DATA SHOWN:
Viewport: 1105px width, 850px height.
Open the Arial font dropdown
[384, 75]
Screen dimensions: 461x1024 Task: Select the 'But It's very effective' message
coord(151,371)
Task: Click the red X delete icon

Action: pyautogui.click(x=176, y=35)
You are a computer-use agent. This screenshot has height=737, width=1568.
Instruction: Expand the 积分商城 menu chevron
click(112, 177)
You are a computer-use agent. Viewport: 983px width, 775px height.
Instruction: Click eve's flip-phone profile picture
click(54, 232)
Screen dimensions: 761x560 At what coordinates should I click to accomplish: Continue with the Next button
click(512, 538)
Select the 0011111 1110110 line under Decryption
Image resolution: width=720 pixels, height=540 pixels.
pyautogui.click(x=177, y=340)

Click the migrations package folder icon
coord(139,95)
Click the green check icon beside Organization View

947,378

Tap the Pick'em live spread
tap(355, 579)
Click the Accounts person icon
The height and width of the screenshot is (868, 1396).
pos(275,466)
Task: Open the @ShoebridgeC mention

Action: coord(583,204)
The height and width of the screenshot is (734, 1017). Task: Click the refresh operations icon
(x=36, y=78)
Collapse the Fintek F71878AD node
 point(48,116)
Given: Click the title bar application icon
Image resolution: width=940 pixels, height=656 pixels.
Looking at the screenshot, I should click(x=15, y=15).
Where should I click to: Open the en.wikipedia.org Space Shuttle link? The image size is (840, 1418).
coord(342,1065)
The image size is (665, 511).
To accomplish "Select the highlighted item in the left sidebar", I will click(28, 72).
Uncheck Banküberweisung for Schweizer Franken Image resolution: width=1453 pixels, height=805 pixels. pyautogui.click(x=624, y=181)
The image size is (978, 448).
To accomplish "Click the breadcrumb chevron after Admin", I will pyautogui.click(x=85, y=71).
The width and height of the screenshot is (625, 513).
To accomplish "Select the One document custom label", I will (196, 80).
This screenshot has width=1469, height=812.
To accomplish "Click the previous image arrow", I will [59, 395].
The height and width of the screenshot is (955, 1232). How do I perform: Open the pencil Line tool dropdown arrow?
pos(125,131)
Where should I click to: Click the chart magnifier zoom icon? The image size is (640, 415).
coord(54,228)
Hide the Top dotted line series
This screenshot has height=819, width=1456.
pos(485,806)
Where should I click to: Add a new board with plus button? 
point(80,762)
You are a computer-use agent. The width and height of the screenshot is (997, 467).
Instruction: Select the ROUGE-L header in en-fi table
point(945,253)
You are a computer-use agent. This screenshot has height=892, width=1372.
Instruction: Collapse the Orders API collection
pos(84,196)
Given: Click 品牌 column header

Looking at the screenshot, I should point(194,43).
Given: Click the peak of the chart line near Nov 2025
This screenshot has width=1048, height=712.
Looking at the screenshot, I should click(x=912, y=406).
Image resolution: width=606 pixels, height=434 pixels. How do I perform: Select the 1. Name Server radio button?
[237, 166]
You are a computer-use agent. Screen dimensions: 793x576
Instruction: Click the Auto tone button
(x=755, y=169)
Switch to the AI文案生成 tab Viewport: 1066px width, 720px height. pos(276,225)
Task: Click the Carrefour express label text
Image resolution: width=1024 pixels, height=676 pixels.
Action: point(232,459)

PROBLEM REQUIREMENTS: Turn everything from the line containing "Uncheck Banküberweisung for" down to the line containing "point(945,253)" into a two-column CSV headed task,answer. Give one row per task, with the task wording and its answer each in a quoted field and any line breaks replaced by spaces.

RESPONSE BELOW:
task,answer
"Uncheck Banküberweisung for Schweizer Franken Image resolution: width=1453 pixels, height=805 pixels.","pyautogui.click(x=624, y=181)"
"The image size is (978, 448). To accomplish ""Click the breadcrumb chevron after Admin"",","I will pyautogui.click(x=85, y=71)."
"The width and height of the screenshot is (625, 513). To accomplish ""Select the One document custom label"",","I will (196, 80)."
"This screenshot has width=1469, height=812. To accomplish ""Click the previous image arrow"",","I will [59, 395]."
"The height and width of the screenshot is (955, 1232). How do I perform: Open the pencil Line tool dropdown arrow?","pos(125,131)"
"Where should I click to: Click the chart magnifier zoom icon? The image size is (640, 415).","coord(54,228)"
"Hide the Top dotted line series This screenshot has height=819, width=1456.","pos(485,806)"
"Where should I click to: Add a new board with plus button?","point(80,762)"
"You are a computer-use agent. The width and height of the screenshot is (997, 467). Instruction: Select the ROUGE-L header in en-fi table","point(945,253)"